"Ah, it is not worth while bluffing," he said. "I have never written such a letter to you. You know it. Is it likely I should?"

Mr. Taynton apparently had no reply to this. But he had a question to ask.

"Why are you taking up this hostile and threatening attitude?"

"I have not meant to be hostile, and I have certainly not threatened," replied Mills. "I have put before you, quite dispassionately I hope, certain facts. Indeed I should say it was you who had threatened in the matter of those letters, which, unhappily, have never existed at all. I will proceed.

"Now what has been my part in this affair? I have observed you lost money in speculations of which I disapproved, but you always knew best. I have advanced money to you before now to tide over embarrassments that would otherwise have been disastrous. By the exercise of diplomacy—or lying—yesterday, I averted a very grave danger. I point out to you also that there is nothing to implicate me in these—these fraudulent employments of a client's money. So I ask, where I come in? What do I get by it?"

Mr. Taynton's hands were trembling as he fumbled at some papers on his desk.

"You know quite well that we are to share all profits?" he said.
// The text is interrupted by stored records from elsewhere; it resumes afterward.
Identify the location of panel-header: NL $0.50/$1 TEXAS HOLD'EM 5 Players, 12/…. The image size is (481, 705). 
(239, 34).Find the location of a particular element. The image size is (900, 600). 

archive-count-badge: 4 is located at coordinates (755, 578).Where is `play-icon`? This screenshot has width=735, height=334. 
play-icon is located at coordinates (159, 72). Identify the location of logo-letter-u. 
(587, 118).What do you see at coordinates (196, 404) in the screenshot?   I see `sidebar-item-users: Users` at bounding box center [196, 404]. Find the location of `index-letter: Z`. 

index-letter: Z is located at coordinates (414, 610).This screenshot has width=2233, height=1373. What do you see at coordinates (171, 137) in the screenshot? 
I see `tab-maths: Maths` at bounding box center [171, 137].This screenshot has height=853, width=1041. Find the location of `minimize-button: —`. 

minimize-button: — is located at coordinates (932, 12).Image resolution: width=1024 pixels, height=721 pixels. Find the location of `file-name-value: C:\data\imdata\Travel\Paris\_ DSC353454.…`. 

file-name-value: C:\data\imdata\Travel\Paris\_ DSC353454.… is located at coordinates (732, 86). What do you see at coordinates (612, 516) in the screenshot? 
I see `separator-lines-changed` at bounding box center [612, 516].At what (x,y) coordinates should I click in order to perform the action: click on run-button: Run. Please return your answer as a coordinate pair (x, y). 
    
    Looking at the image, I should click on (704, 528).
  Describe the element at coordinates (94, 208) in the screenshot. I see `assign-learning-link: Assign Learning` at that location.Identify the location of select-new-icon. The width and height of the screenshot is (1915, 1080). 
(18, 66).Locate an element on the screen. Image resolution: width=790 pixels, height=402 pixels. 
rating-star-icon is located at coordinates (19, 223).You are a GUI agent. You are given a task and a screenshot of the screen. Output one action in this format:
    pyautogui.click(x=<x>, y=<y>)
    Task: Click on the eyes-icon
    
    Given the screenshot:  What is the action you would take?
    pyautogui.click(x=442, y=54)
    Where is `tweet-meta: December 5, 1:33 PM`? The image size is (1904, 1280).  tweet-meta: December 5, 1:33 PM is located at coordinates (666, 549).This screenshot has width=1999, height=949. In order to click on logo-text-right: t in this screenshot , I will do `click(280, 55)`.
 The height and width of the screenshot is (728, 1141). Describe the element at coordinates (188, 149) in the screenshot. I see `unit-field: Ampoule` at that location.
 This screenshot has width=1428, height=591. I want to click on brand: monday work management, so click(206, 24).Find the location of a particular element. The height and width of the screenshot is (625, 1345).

"Yes, but at present there have not been any. I have been, to put it plainly, pulling you out of holes. And I think—I think my trouble ought to be remunerated. I sincerely hope you will take that view also. Or shall I remind you again that there is nothing in the world to connect me with these, well, frauds?"

Mr. Taynton got up from his chair, strolled across to the window where he drew down the blind a little, so as to shut out the splash of sunlight that fell on his table.

"You have been betting again, I suppose," he asked quietly.